3/25/2009

1976

Hace 33 años, donde yo vivía era común estar rodeados de militares. La cercanía del Colegio Militar de la Nación, la Base Aérea del Palomar, la Base Aérea de Morón, Campo de Mayo y el Liceo Militar traía muchos uniformes a nuestra vida cotidiana. Quienes los vestían eran nuestros vecinos y los padres de nuestros amigos.
Incluso, uno de los integrantes de la junta que derrocó a María Estela Martínez de Perón había vivido –hasta poco tiempo atrás de ese 24 de marzo– a la vuelta de mi casa.

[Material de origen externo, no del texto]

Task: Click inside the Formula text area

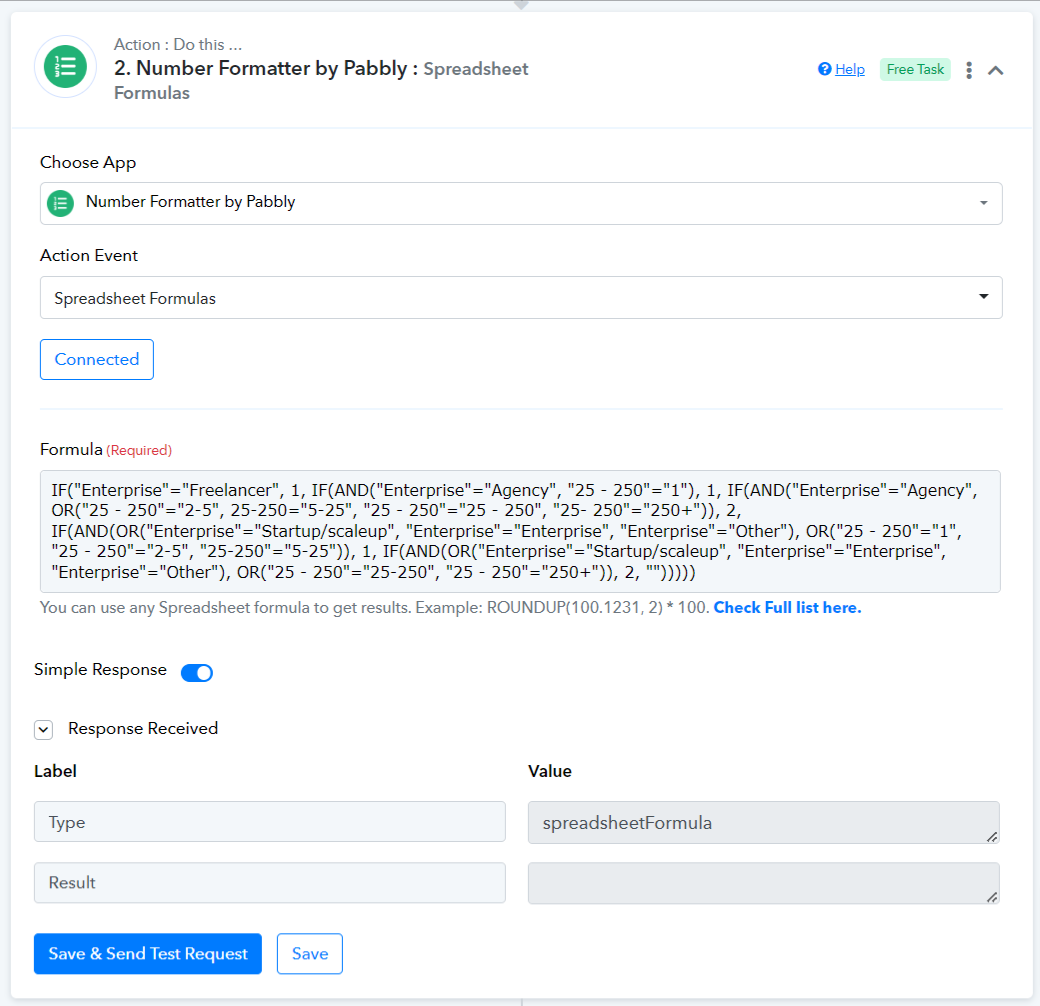Action: [x=521, y=531]
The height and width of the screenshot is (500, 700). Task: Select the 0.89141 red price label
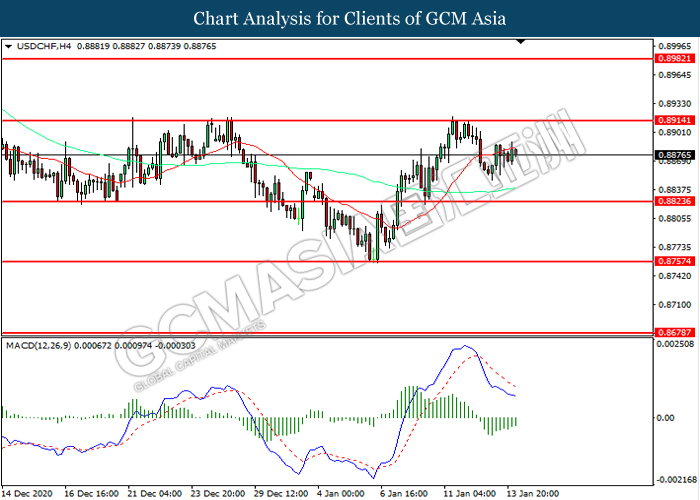(x=671, y=120)
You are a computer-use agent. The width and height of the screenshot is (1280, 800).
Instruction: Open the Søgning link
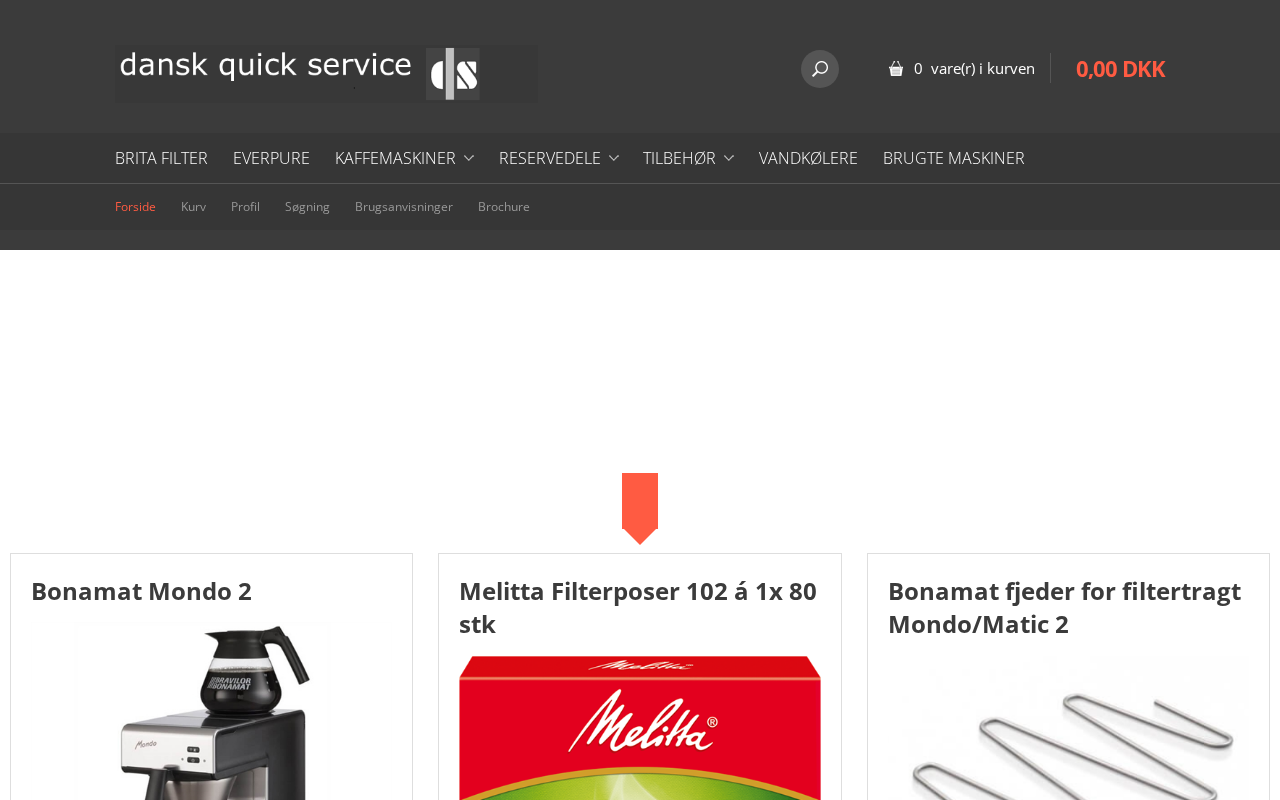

Si bien los miembros de las Fuerzas Armadas solían elegir educación religiosa, yo, que asistía a la escuela pública, tuve compañeros que eran "el hijo del coronel" o "el hijo del comodoro" y como en el microespacio del pueblo todos nos juntábamos, la convivencia era permanente.
Muchos de aquellos amigos de la adolescencia aspiraban a seguir la carrera militar.
En marzo de 1976 yo iba a comenzar a cursar el 5º y último año de la escuela secundaria. Una escolaridad que había estado marcada por los cánticos que invariablemente mencionaban a Evita, cierta militancia inocentona y periférica, y una libertad de expresión sin precedentes. Se podía pensar y se podía decir lo que uno pensaba.
Habíamos transitado el regreso de Perón, primero al país y luego al gobierno; la traición a las masas cuyo movimiento pendular lo había puesto, por tercera vez, en la Presidencia de la Nación; el rápido deterioro de la salud del líder y su muerte; el enfrentamiento subterráneo y violento que crecía a cada minuto.
El lunes 22 de marzo no comenzaron las clases. El 24 escuchamos el comunicado número uno de la junta militar que se adjudicaba llevar adelante el proceso de reorganización nacional. Durante la madrugada de ese día, María Estela "Isabelita" Martínez de Perón, hasta entonces a cargo de la Presidencia, había sido trasladada a la residencia El Messidor, en la provincia de Río Negro. Pero todo esto forma parte de las crónicas que pueden encontrarse en los archivos de cualquier diario de la época.
Para nosotros empezaba a desenvolverse un período de silencio y de preguntas sin respuesta.
El regreso a la escuela, una semana después, fue un cachetazo de realidad. Los profesores que habían alentado nuestra creatividad y que nos habían incentivado a pensar un mundo más justo ya no estaban. La ceremonia de izar la bandera –que me tocaba personalmente– se había transformado en un acto casi marcial. Los docentes que habían quedado estaban en estrecha relación con las instituciones educativas pertenecientes a las Fuerzas Armadas. Los recién incorporados al plantel, también.
Al poco tiempo, las patrullas de la Policía Aeronáutica que hacían esporádicos procedimientos en el barrio, incrementaron su actividad hasta el punto en que fue cotidiano despertar en medio de la madrugada porque resonaban pasos en el techo de tejas mientras un soldado, desde la ventana, me decía que me levantara y fuese hasta el living sin hacer movimientos sospechosos y sin gritar porque estaban procediendo a allanar mi casa.
La repetición hacía evidente que algo venían a buscar. Algo que jamás encontraron. Me tomó años deducir qué era y comprender por qué tantas veces me encontré en el living de casa, en medio de la noche, junto a toda mi familia muda y aterrorizada. Allí, en el mismo pueblo del conurbano bonaerense en el cual los militares siempre habían formado parte de nuestra vida diaria.